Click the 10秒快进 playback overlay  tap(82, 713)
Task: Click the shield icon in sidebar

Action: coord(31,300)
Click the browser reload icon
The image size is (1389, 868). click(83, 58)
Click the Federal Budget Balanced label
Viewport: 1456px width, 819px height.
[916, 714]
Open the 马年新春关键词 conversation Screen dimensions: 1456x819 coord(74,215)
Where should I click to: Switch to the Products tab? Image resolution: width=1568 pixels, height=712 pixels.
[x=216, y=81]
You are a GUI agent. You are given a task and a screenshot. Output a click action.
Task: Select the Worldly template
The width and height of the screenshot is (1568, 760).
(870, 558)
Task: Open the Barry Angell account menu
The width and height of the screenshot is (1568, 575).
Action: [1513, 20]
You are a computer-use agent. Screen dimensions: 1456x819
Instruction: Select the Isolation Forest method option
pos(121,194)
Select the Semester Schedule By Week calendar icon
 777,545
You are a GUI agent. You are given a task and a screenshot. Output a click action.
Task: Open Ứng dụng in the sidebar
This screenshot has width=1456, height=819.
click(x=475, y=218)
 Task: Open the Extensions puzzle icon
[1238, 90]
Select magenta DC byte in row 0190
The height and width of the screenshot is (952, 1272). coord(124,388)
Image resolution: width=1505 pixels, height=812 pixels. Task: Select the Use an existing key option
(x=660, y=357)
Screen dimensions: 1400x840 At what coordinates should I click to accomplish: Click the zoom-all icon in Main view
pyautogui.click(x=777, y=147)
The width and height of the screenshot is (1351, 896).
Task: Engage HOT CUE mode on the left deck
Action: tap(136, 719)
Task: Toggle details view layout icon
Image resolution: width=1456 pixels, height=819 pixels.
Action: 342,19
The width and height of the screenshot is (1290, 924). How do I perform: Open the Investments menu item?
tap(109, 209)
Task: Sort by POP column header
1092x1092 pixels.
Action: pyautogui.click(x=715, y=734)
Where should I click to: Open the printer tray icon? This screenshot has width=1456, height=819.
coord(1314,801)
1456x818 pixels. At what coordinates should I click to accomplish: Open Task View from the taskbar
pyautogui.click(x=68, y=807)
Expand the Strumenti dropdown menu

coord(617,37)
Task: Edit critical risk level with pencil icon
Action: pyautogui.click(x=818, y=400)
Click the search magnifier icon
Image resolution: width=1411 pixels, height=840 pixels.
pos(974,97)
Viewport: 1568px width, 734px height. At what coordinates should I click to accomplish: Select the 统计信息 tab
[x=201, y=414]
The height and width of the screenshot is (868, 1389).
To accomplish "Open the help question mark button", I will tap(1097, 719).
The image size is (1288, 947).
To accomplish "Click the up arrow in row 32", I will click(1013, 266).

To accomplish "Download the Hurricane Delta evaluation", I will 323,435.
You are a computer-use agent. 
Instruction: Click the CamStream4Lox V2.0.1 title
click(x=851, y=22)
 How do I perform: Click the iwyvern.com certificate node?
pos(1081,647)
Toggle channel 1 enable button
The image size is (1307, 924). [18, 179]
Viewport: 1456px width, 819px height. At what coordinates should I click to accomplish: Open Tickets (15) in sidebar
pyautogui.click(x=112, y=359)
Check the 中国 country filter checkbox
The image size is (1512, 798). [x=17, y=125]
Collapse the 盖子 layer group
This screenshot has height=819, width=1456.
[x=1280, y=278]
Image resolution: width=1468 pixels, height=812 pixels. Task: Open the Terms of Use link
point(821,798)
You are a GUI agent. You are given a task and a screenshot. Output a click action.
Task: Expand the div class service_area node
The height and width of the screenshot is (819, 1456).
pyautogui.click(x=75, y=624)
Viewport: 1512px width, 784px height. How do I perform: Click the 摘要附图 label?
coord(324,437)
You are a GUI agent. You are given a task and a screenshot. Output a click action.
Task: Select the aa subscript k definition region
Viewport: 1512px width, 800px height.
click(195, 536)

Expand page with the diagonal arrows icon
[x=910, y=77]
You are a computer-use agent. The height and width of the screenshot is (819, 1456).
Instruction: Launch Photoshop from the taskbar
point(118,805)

§ Work item: Only the number is wanted: how many lines in the preceding entries hold the string "computer"?

§ Answer to the exercise: 3